PROBLEM STATEMENT: Search the material for the string "label", then show every line where it turns up.

── RECORDS SHOWN

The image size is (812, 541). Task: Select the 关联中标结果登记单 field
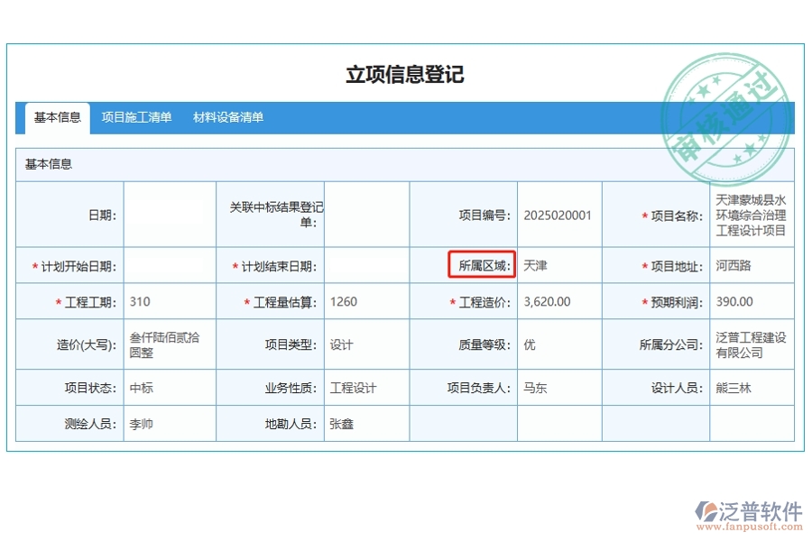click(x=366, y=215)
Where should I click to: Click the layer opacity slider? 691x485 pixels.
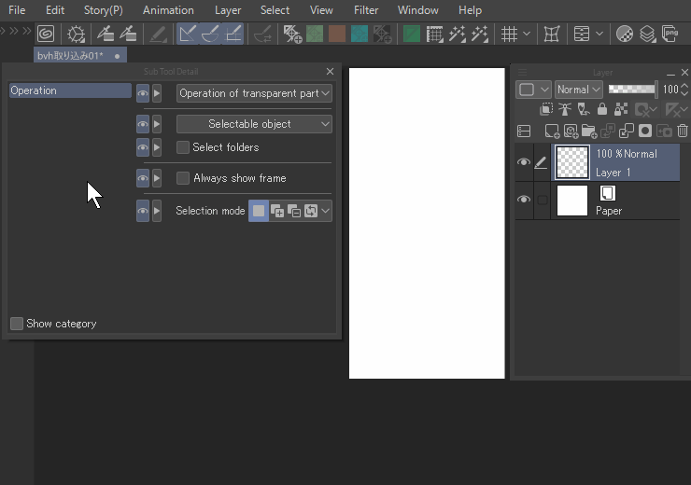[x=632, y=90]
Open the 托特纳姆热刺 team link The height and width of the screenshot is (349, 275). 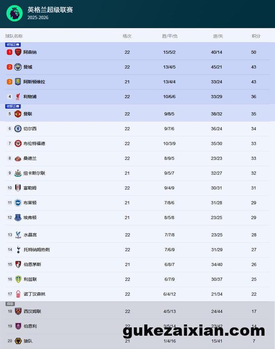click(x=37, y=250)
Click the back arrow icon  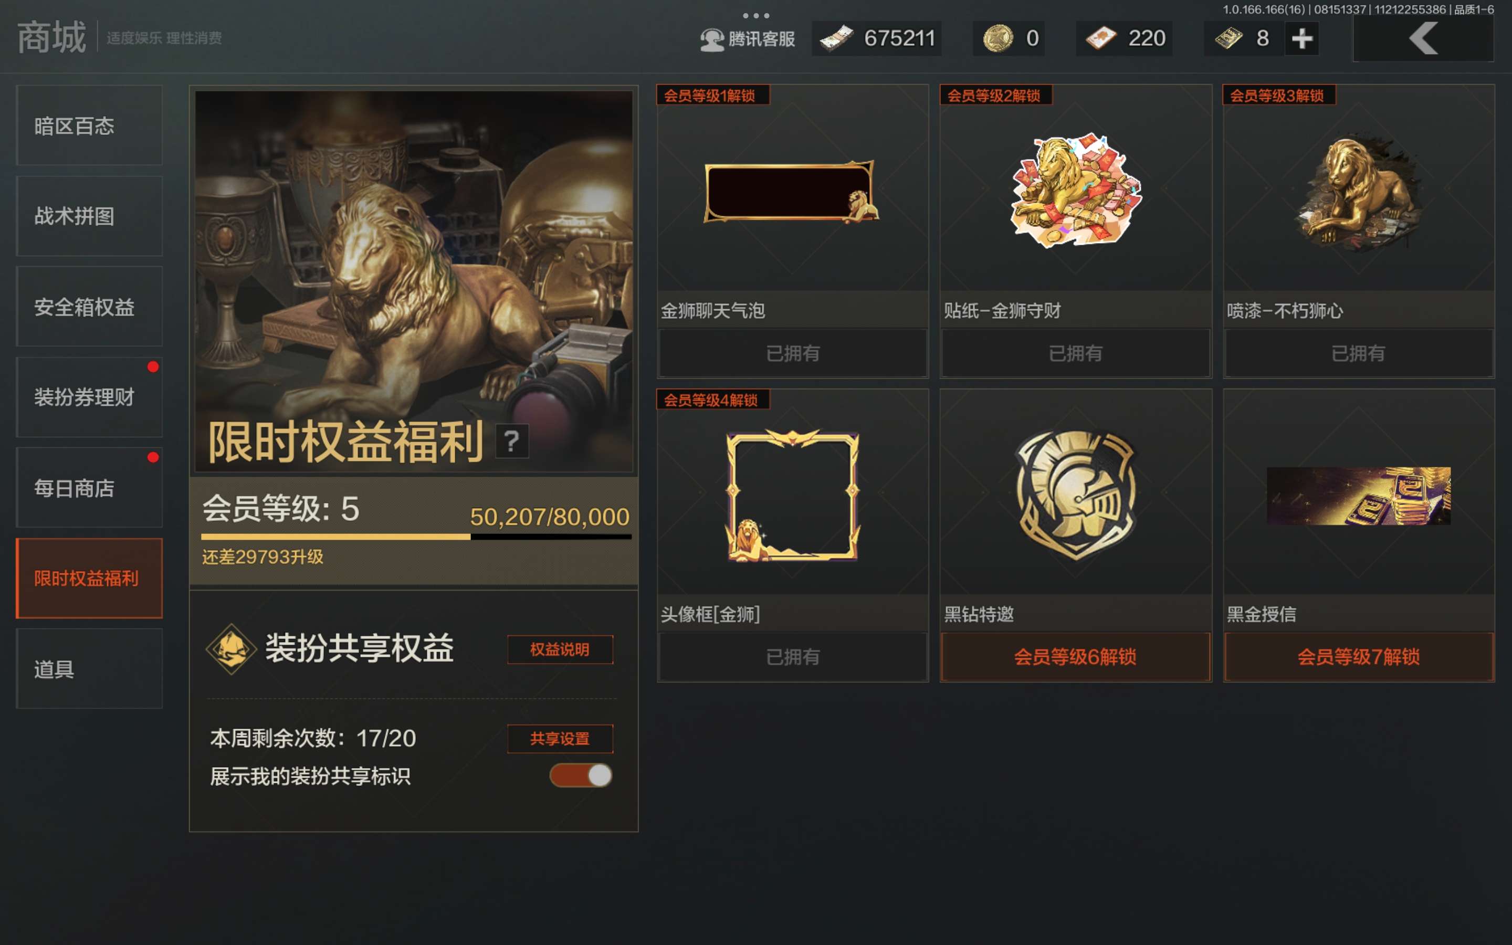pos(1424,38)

────
── RECORDS SHOWN

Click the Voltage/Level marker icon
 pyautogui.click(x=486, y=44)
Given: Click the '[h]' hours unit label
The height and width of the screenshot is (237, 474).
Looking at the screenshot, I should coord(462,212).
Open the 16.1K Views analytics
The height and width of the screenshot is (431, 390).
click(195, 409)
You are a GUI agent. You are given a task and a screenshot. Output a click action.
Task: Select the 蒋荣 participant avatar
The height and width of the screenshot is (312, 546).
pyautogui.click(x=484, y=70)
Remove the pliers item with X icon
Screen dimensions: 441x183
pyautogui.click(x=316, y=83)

────
── RECORDS SHOWN

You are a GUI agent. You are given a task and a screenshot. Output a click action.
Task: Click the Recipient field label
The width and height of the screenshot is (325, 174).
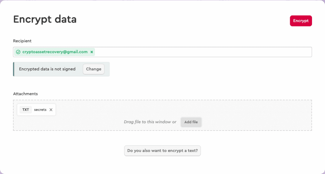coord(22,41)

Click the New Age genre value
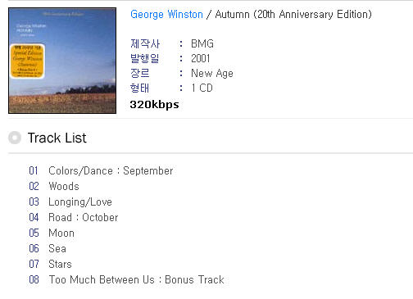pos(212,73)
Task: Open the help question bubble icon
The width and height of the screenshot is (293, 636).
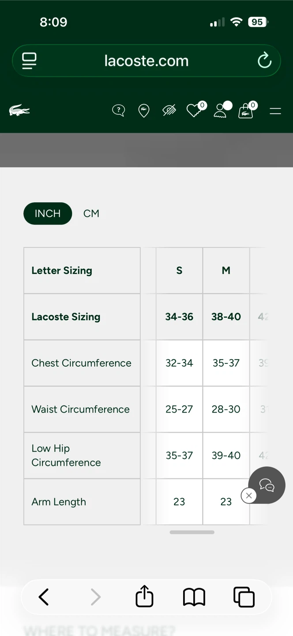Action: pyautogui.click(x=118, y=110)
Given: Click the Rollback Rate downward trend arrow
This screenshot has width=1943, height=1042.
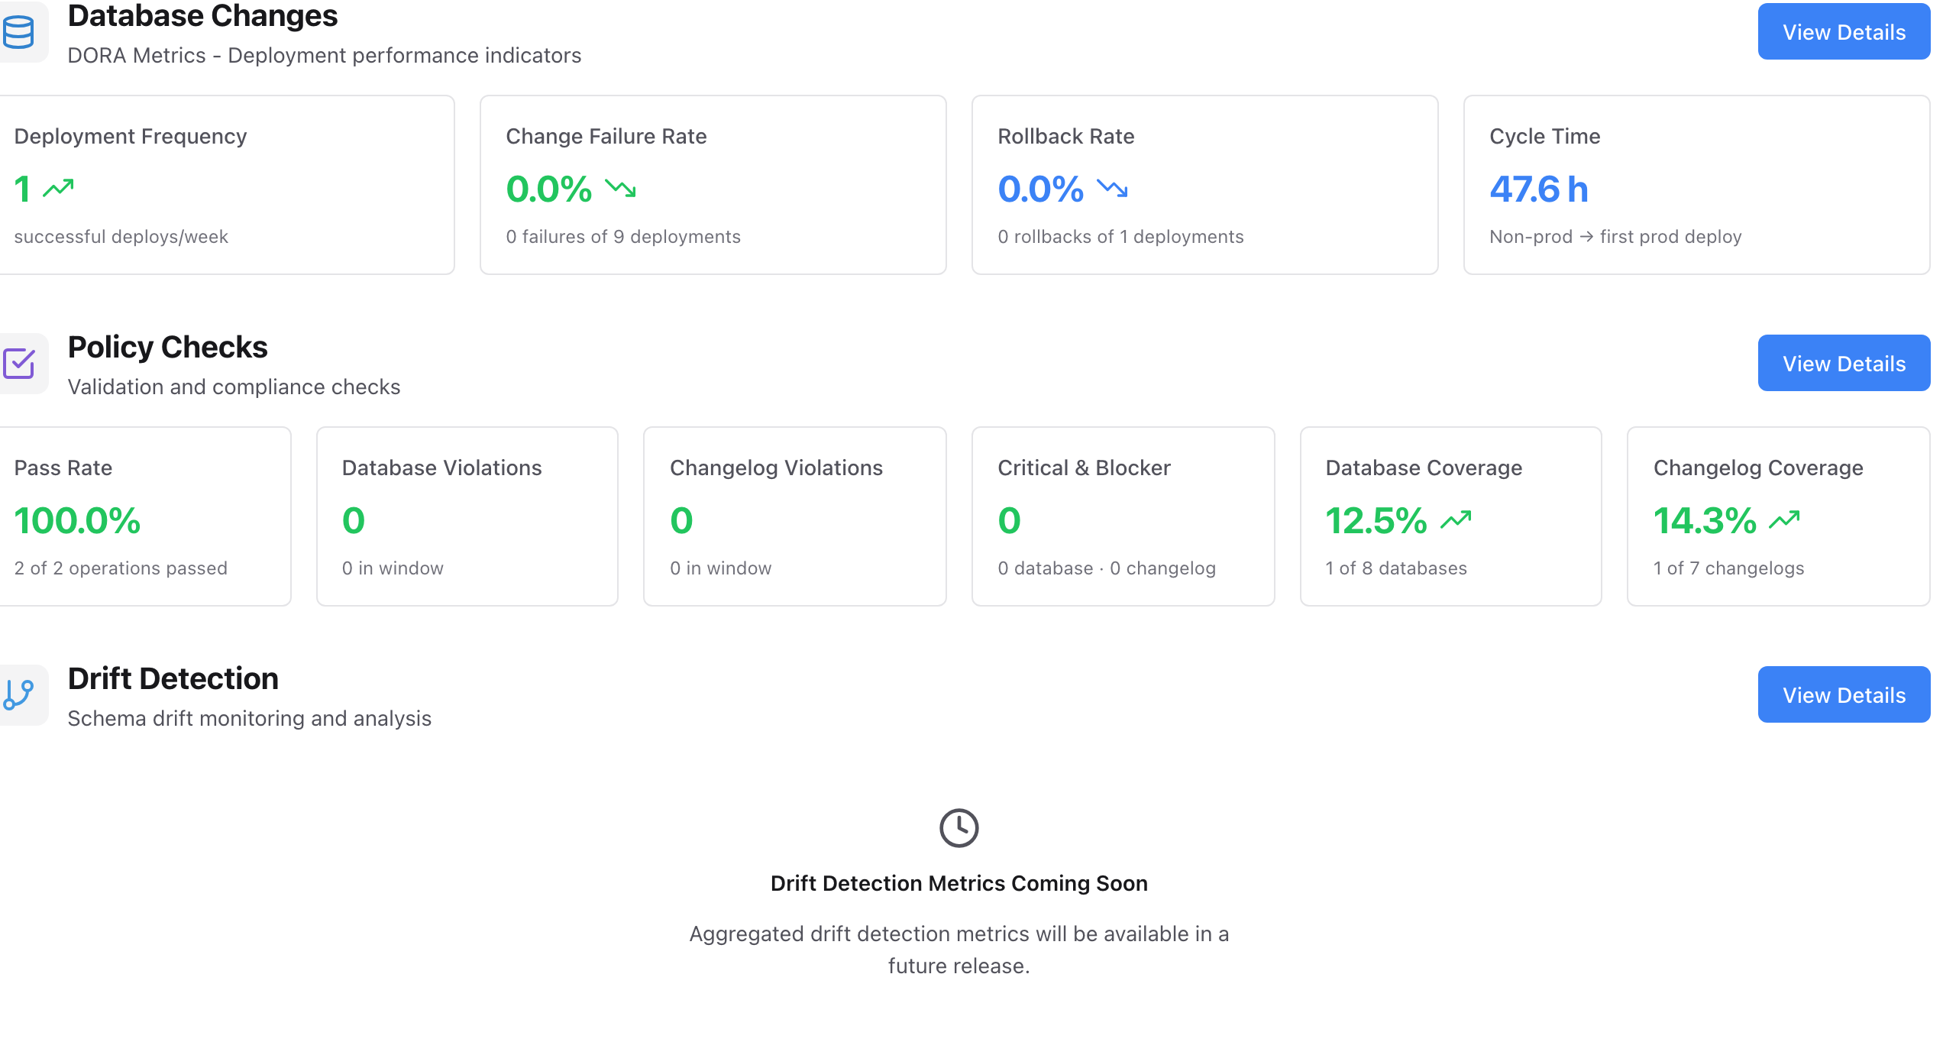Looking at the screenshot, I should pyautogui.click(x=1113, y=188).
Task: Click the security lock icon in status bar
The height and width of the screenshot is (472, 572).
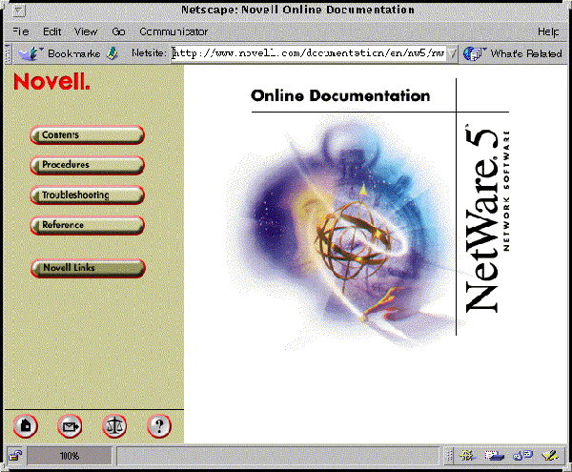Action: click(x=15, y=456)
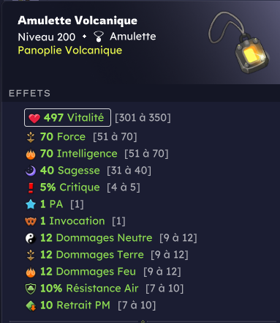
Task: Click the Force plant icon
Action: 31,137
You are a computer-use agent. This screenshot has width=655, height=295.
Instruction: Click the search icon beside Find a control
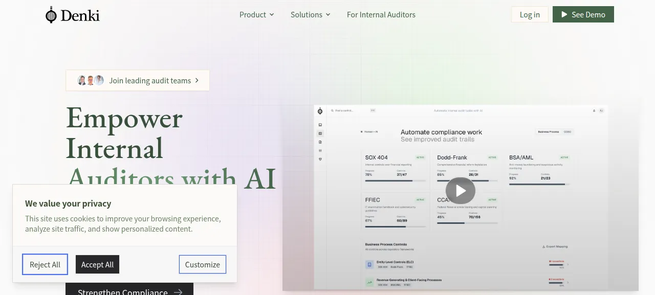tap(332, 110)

────

ANSWER FOR THIS EXERCISE:
Given: Click the '[h]' hours unit label
Task: Click the Recipient field label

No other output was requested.